◆ The problem ◆
Using the background text on biofuel production, list every kind of experiment that it says a field-to-fuel evaluation of feedstocks must coordinate.

◆ Exercise text ◆
BACKGROUND: Environmental factors, such as weather extremes, have the potential to cause adverse effects on plant biomass quality and quantity. Beyond adversely affecting feedstock yield and composition, which have been extensively studied, environmental factors can have detrimental effects on saccharification and fermentation processes in biofuel production. Only a few studies have evaluated the effect of these factors on biomass deconstruction into biofuel and resulting fuel yields. This field-to-fuel evaluation of various feedstocks requires rigorous coordination of pretreatment, enzymatic hydrolysis, and fermentation experiments. A large number of biomass samples, often in limited quantity, are needed to thoroughly understand the effect of environmental conditions on biofuel production. This requires greater processing and analytical throughput of industrially relevant, high solids loading hydrolysates for fermentation, and led to the need for a laboratory-scale high solids experimentation platform.

◆ Supplied information ◆
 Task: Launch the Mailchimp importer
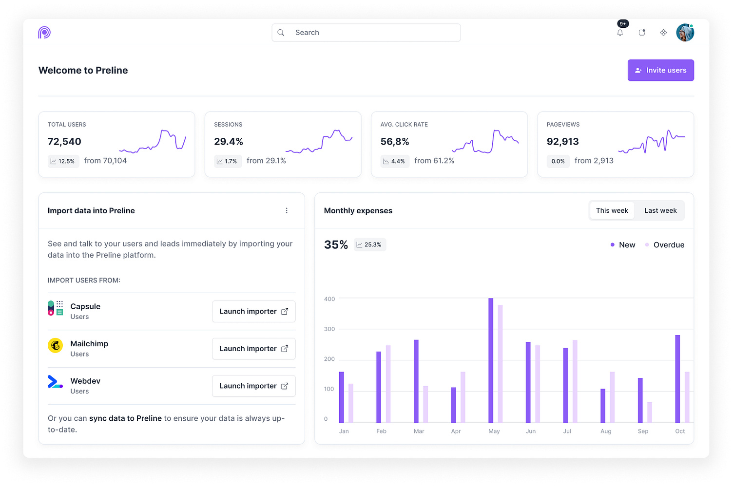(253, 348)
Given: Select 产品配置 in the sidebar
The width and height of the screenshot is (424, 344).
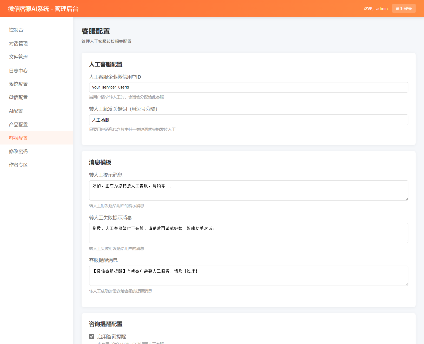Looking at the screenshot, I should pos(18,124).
==
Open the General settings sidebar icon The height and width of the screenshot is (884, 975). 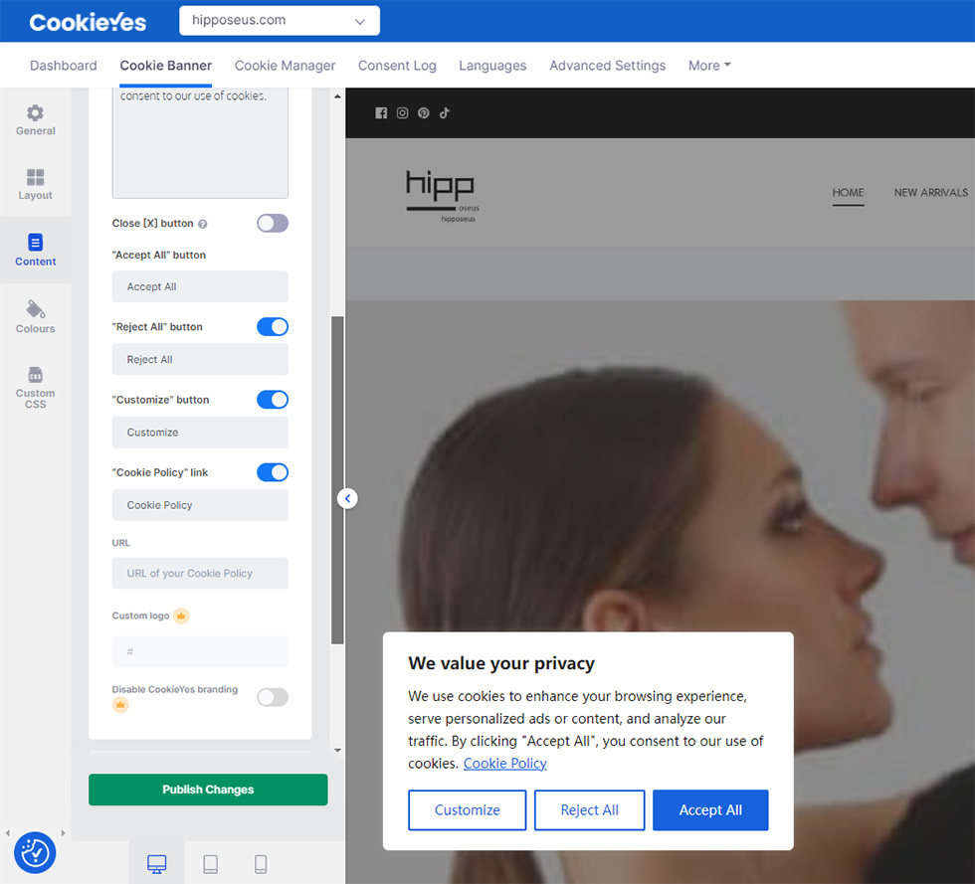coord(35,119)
--
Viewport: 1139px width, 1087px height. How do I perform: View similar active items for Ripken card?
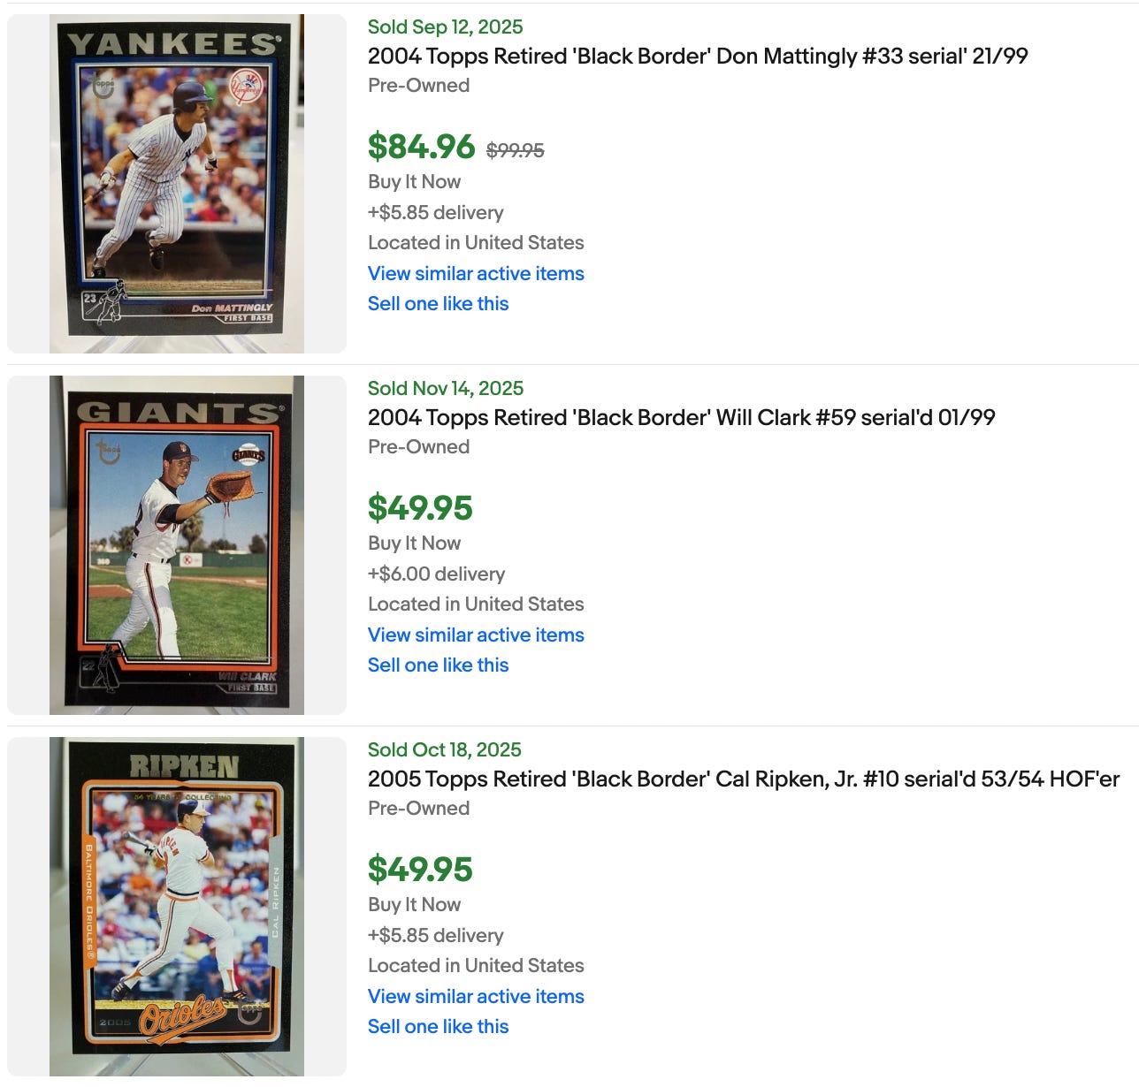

◆ Result below ◆
Pretreatment, enzymatic hydrolysis, fermentation